Young William had never wanted to move, to lose all his friends, and to have to seek out new ones. Arriving at their new home, a cottage his parents had rented in the wilderness just outside of Swindon, his heart sank. The only other property to be seen for miles was an old derelict bungalow they had passed a little way up the road. Friends? It was plain to this thirteen-year-old there would be no friends around here!
It was August and the school holidays were in full swing, so there was not yet even the chance of striking up new friendships at the school he would be joining in the town, and September seemed such a long way off. The move was a double tragedy too, for at the cottage there was not even a telephone line. They were told it might take up to a year before a line could be installed along their lane. Country lanes were not a priority, so he could not even contact the friends he had made on the Internet. He was all alone.

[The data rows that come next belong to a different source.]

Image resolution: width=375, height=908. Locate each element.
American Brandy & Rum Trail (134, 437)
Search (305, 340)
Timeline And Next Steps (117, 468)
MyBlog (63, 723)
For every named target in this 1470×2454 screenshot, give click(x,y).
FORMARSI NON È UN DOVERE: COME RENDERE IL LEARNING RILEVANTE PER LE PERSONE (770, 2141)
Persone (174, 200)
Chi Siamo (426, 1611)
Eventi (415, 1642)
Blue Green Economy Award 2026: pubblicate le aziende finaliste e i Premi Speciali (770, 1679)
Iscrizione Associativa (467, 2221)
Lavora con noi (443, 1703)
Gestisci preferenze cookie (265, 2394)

That Wednesday morning his father left early for work — it was a new job and he didn’t want to be late — and at nine o’clock his mother asked him if he wanted to go with her to shop at one of the large supermarkets on the outskirts of the town. She said it would relieve his boredom, but William had suffered shopping with his mother before, and on far too many occasions when he was younger. It was not a pleasurable experience, and so he declined the offer.
Sat on the grass verge, daydreaming, alone with his thoughts, William jumped when he heard a timid voice say, “Hello. You’re new around here, aren’t you?”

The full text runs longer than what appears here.